▸ WHAT IS NEEDED
Return the opening lines of the material, word for word. End with the line that contains "Given: Click the Open in mobile phone icon".

RECORDS SUPPLIED Block Start

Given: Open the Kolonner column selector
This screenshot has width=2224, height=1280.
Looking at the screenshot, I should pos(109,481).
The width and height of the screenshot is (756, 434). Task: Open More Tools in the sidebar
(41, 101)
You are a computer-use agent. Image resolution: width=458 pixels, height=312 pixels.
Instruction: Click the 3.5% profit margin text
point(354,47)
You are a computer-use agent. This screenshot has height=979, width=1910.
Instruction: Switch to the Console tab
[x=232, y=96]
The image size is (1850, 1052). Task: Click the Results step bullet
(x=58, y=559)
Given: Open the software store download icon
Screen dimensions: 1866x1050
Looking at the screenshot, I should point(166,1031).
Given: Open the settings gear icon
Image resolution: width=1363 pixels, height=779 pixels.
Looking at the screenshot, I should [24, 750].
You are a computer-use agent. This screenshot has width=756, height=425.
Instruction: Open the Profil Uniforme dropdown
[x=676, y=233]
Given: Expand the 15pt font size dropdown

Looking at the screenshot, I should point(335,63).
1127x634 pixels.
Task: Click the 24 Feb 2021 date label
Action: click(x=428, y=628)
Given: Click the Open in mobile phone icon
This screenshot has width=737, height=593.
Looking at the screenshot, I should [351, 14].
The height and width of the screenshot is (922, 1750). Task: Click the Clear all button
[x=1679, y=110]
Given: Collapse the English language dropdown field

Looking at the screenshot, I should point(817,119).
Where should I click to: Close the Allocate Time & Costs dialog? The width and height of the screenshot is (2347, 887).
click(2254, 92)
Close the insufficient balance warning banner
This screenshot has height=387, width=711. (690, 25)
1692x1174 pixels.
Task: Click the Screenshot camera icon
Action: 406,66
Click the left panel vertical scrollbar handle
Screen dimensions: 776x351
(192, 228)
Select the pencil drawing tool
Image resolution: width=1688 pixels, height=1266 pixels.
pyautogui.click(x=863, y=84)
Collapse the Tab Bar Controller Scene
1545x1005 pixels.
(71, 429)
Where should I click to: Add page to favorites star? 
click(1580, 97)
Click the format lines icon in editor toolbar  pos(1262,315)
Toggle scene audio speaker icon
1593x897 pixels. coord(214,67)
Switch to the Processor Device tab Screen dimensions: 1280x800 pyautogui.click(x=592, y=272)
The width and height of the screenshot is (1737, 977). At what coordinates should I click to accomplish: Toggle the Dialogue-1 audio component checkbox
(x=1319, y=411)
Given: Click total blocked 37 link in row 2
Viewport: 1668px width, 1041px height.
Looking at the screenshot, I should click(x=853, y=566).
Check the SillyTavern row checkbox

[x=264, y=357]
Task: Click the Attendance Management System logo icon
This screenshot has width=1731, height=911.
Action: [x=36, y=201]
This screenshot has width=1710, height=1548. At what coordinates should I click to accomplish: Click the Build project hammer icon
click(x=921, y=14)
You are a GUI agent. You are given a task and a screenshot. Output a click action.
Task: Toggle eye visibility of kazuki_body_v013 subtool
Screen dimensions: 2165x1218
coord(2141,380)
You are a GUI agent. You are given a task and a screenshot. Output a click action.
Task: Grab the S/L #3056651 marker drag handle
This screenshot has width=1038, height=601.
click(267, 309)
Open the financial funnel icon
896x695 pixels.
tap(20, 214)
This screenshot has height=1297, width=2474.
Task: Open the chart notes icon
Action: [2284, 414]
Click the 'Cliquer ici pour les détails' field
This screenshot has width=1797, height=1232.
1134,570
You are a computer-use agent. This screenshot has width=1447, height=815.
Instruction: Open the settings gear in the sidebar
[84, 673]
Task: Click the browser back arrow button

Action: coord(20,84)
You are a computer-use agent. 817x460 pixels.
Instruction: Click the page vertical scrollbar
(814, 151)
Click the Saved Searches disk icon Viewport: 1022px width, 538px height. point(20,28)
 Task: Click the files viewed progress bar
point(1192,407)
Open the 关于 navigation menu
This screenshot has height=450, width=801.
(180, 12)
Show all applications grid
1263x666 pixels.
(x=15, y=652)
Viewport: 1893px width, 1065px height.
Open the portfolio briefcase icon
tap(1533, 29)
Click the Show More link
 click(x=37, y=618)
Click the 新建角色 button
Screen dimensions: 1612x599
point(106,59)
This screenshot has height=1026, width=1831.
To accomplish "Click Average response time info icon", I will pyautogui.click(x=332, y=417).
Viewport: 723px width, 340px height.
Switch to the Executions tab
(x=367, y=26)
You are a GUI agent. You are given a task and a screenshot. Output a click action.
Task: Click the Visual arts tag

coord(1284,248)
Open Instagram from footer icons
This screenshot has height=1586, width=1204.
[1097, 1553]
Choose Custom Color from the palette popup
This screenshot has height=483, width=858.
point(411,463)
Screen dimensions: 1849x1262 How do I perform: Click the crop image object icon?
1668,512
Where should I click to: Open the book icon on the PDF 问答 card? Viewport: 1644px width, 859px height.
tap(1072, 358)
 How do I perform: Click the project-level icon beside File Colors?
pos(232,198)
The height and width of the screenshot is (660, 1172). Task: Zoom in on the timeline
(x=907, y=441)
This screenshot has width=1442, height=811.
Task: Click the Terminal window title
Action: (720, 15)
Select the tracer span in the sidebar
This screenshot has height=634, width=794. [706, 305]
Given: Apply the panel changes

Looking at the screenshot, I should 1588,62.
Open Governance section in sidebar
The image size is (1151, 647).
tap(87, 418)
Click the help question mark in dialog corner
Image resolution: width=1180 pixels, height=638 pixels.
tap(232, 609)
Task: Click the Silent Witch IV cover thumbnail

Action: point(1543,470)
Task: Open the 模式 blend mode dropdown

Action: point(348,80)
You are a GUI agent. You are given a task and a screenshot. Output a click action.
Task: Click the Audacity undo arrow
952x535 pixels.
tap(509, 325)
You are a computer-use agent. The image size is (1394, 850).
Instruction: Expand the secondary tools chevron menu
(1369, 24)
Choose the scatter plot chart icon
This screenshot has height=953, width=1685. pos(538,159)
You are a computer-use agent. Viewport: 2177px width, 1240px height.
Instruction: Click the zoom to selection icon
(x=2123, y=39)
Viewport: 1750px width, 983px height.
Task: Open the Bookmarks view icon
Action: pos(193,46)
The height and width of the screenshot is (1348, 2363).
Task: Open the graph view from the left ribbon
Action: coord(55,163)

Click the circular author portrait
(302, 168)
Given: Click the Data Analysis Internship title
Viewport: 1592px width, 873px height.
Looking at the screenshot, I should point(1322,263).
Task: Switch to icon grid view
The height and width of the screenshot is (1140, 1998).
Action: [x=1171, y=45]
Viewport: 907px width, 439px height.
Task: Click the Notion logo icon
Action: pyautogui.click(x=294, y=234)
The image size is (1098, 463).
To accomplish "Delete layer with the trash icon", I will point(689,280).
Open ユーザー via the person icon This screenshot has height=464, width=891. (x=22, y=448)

RECORDS SUPPLIED Block End

▸ ANSWER
Given: Open the Kolonner column selector
This screenshot has width=2224, height=1280.
Looking at the screenshot, I should pos(109,481).
The width and height of the screenshot is (756, 434). Task: Open More Tools in the sidebar
(41, 101)
You are a computer-use agent. Image resolution: width=458 pixels, height=312 pixels.
Instruction: Click the 3.5% profit margin text
point(354,47)
You are a computer-use agent. This screenshot has height=979, width=1910.
Instruction: Switch to the Console tab
[x=232, y=96]
The image size is (1850, 1052). Task: Click the Results step bullet
(x=58, y=559)
Given: Open the software store download icon
Screen dimensions: 1866x1050
Looking at the screenshot, I should point(166,1031).
Given: Open the settings gear icon
Image resolution: width=1363 pixels, height=779 pixels.
Looking at the screenshot, I should [24, 750].
You are a computer-use agent. This screenshot has width=756, height=425.
Instruction: Open the Profil Uniforme dropdown
[x=676, y=233]
Given: Expand the 15pt font size dropdown

Looking at the screenshot, I should point(335,63).
1127x634 pixels.
Task: Click the 24 Feb 2021 date label
Action: click(x=428, y=628)
Given: Click the Open in mobile phone icon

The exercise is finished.